## WHAT TO DO
The line containing "[Compartir en Pinterest] (73, 921)" opens the span to copy, and the last line of the records below closes it. Write out that span exactly.

## DATA IN THIS EXERCISE
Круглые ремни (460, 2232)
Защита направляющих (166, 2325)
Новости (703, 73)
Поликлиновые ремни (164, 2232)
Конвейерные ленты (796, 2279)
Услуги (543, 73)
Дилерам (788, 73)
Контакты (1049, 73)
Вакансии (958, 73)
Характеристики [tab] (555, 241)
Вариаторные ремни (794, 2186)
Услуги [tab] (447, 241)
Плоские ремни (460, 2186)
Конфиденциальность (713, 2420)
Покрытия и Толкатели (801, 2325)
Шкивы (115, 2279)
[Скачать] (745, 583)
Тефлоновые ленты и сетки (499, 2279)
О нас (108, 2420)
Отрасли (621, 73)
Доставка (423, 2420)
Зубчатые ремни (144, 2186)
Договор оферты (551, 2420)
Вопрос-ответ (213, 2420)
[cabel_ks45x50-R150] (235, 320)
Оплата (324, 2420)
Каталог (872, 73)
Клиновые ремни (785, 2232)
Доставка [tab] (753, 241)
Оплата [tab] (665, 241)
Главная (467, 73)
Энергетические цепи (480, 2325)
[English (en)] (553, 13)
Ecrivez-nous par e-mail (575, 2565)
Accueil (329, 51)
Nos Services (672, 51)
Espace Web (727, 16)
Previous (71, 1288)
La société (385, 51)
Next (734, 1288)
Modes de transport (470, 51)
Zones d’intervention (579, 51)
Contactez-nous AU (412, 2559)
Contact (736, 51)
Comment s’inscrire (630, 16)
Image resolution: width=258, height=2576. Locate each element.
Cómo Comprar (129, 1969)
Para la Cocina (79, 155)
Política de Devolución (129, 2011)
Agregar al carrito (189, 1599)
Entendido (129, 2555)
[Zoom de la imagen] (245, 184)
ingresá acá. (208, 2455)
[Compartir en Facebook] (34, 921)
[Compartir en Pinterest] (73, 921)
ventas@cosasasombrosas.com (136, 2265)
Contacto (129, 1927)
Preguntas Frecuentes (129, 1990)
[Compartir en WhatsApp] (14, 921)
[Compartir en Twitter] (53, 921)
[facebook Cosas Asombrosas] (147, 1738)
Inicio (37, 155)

## SOLUTION TO THIS PROBLEM
[Compartir en Pinterest] (73, 921)
ventas@cosasasombrosas.com (136, 2265)
Contacto (129, 1927)
Preguntas Frecuentes (129, 1990)
[Compartir en WhatsApp] (14, 921)
[Compartir en Twitter] (53, 921)
[facebook Cosas Asombrosas] (147, 1738)
Inicio (37, 155)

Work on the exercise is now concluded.